Im vierten Vortrag befasste sich Prof. Dr. Liane Wörner, Inhaberin des Lehrstuhls für Strafrecht, Strafprozessrecht, Strafrechtsvergleichung, Medizinstrafrecht und Rechtstheorie der Universität Konstanz, mit Fragen der strafrechtlichen Verantwortung von Programmierern.
In Bezug auf «Künstliche Intelligenz und Autonomes Fahren» erläuterte Wörner das Dilemma des sog. «Weichenstellerfalls», eines psychologischen Experiments, bei dem der Weichensteller mehrere Menschenleben nur auf Kosten anderer Menschenleben retten kann, und warf die Frage auf, ob sich die Grundsätze dieses Falls auf Programmierer von autonomen Systemen übertragen lassen.
Programmierer, so das Fazit der Referentin, seien einem anderen psychischen Druck ausgesetzt als der hypothetische Weichensteller, da sie lediglich im Vorhinein abstrakt eine Entscheidung zu treffen hätten.
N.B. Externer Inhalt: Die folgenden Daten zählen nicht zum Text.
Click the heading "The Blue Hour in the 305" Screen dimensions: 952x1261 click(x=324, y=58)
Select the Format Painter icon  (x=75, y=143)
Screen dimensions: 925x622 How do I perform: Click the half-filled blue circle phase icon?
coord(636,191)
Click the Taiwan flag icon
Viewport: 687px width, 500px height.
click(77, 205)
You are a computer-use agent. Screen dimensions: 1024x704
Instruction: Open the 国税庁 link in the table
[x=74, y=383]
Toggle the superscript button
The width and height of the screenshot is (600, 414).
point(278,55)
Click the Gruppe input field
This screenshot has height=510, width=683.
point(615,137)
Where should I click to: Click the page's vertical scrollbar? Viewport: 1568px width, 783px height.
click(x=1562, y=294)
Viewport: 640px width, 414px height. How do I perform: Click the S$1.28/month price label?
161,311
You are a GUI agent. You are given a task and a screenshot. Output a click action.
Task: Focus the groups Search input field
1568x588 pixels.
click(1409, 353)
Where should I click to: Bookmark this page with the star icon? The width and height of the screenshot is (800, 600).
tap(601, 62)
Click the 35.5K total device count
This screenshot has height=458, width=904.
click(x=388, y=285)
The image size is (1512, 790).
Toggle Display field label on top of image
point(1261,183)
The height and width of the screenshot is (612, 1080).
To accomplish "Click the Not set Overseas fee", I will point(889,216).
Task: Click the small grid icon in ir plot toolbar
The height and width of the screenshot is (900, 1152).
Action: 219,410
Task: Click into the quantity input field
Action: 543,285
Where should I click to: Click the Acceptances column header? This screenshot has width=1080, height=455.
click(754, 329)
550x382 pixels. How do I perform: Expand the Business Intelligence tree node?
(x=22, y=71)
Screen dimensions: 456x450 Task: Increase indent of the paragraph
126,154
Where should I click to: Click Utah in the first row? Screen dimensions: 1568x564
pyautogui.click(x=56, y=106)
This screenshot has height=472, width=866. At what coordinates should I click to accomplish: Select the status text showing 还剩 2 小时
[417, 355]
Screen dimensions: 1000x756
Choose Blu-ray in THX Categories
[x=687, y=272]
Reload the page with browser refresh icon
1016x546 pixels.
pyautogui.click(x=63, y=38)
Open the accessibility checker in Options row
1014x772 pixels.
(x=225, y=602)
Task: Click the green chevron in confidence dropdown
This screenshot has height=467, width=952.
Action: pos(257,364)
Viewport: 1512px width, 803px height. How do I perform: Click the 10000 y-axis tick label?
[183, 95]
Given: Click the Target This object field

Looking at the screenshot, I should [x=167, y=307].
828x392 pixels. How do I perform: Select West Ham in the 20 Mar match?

Daher könne die Programmierung einer Risikominimierung für Beteiligte, gegebenenfalls unter Inanspruchnahme Unbeteiligter, nicht rechtmässig sein.
Jun-Prof. Dr. Dominik Brodowski – «Das 2. Zusatzprotokoll zur Cybercrime-Konvention: Eine digitale Revolution des Rechtshilferechts?»
Dr. Dominik Brodowski, Juniorprofessor für Strafrecht und Strafprozessrecht an der Universität des Saarlandes, analysierte im fünften Vortrag das 2. Zusatzprotokoll zur Cybercrime-Konvention, das ab dem 12. Mai 2022 zur Unterzeichnung gelangte. Das Zusatzprotokoll soll eine mehrfache Digitalisierung begünstigen: Digitalisierung der Arbeitsprozesse in der Strafjustiz, des Gegenstandes des Strafverfahrens und des Strafverfahrens selbst.
Sein Befund lautete, dass das 2. Zusatzprotokoll wichtige Aspekte der Digitalisierung des Strafverfahrens und des Rechtshilferechts beinhalte, jedoch gewiss keine Revolution einläute und in Zukunft um weitere Zusatzprotokolle erweitert werden müsse. Als Kritikpunkt führte er u.a. eine Verpolizeilichung des Rechtshilferechts an.
Prof. Dr. Prof. h.c. Arndt Sinn – «Organisierte Kriminalität und Cybercrime – Fiktion oder Realität?»
Prof. Dr. Prof. h.c. Arndt Sinn, Inhaber des Lehrstuhls für Deutsches und Europäisches Straf- und Strafprozessrecht, Internationales Strafrecht sowie Strafrechtsvergleichung der Universität Osnabrück, hielt seinen Vortrag online über Zoom. Er erläuterte den Begriff der Organisierten Kriminalität (OK) im Zusammenhang mit Cyberkriminalität und die Schwierigkeiten, die sich bei der Erfassung von Cyberkriminalität als OK ergäben. Zum einen sei die Definition von OK in Deutschland veraltet, die Datenlage dünn und die Erfassung von Kriminalität als OK schwierig, v.a., wenn sie als Cybercrime-as-a-service (CCaaS) in Erscheinung trete. Zum anderen müssten sich Cyberermittlungen häufig mit Symptombekämpfung zufriedengeben und könnten nicht zu den tatsächlichen Organisationen und Netzwerken vordringen.
Am 15. November 2022 folgt unter dem Titel «Digitalisierung II» der zweite Teil der diesjährigen Vortragsreihe. Für die freundliche Unterstützung bedankt sich der Lehrstuhl für Wirtschaftsstrafrecht, Compliance und Digitalisierung bei NÄGELE Rechtsanwälte.